Goal of the exercise -
Using the records that appear below, write out exactly the lines from the one with "Instruction: Open the 2GIS integration title" through the one with "Task: Expand the MORE TOOLS dropdown", keeping both end lines.

Material to process -
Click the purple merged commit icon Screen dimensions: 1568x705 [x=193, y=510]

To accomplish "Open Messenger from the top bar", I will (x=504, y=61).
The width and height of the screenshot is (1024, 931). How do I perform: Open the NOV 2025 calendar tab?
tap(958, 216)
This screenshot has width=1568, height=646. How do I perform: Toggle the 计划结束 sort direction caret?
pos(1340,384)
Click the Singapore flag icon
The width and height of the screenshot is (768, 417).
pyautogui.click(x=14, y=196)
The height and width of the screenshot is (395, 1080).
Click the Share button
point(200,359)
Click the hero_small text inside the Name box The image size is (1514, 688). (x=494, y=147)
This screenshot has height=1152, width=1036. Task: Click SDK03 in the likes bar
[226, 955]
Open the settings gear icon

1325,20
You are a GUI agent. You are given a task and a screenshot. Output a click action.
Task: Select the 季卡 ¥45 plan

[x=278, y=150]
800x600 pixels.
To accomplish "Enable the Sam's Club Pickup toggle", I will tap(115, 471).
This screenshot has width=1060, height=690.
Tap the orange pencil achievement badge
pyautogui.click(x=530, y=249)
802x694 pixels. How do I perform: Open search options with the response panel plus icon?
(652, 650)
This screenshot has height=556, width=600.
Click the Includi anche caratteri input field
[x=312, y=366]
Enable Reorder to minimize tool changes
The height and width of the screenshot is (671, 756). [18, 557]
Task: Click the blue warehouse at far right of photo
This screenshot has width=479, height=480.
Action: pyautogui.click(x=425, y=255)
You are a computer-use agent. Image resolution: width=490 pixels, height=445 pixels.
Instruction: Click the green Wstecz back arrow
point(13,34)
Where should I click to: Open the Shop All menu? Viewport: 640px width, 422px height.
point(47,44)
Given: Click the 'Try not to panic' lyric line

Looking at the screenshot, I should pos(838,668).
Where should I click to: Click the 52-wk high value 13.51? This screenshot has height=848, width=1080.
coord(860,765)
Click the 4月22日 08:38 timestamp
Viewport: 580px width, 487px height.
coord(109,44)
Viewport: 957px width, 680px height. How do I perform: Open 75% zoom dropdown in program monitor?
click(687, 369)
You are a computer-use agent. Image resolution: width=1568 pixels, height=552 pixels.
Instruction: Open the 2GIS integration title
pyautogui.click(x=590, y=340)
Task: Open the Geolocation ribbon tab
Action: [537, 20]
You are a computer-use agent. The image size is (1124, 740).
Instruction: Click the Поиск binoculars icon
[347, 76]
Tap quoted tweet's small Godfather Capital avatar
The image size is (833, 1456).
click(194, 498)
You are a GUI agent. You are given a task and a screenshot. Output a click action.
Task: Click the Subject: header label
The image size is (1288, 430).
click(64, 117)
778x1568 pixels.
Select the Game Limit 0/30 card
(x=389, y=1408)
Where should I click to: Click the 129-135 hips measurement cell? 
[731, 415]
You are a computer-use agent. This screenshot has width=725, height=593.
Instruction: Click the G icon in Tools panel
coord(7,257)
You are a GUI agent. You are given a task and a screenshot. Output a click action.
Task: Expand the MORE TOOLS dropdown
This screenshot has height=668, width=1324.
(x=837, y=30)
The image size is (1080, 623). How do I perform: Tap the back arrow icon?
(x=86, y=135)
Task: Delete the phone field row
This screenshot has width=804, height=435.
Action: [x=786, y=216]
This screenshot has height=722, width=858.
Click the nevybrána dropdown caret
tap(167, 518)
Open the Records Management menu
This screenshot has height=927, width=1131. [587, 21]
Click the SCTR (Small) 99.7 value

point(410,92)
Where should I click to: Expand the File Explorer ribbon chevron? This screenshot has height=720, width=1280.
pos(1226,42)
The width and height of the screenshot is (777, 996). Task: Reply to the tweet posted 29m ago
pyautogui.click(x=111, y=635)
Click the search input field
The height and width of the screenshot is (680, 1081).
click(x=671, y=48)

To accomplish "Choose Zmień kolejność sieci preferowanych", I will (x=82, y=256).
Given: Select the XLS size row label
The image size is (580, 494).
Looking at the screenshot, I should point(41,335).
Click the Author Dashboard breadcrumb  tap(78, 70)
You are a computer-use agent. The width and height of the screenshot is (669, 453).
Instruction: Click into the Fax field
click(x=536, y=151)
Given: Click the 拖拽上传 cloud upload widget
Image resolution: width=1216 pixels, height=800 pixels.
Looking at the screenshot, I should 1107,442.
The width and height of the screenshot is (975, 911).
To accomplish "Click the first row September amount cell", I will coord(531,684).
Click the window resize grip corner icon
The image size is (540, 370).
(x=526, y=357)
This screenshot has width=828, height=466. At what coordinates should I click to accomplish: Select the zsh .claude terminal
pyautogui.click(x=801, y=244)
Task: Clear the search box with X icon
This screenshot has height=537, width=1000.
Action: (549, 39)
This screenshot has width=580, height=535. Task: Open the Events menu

Task response -
Instruction: Open the 2GIS integration title
pyautogui.click(x=590, y=340)
Task: Open the Geolocation ribbon tab
Action: [537, 20]
You are a computer-use agent. The image size is (1124, 740).
Instruction: Click the Поиск binoculars icon
[347, 76]
Tap quoted tweet's small Godfather Capital avatar
The image size is (833, 1456).
click(194, 498)
You are a GUI agent. You are given a task and a screenshot. Output a click action.
Task: Click the Subject: header label
The image size is (1288, 430).
click(64, 117)
778x1568 pixels.
Select the Game Limit 0/30 card
(x=389, y=1408)
Where should I click to: Click the 129-135 hips measurement cell? 
[731, 415]
You are a computer-use agent. This screenshot has width=725, height=593.
Instruction: Click the G icon in Tools panel
coord(7,257)
You are a GUI agent. You are given a task and a screenshot. Output a click action.
Task: Expand the MORE TOOLS dropdown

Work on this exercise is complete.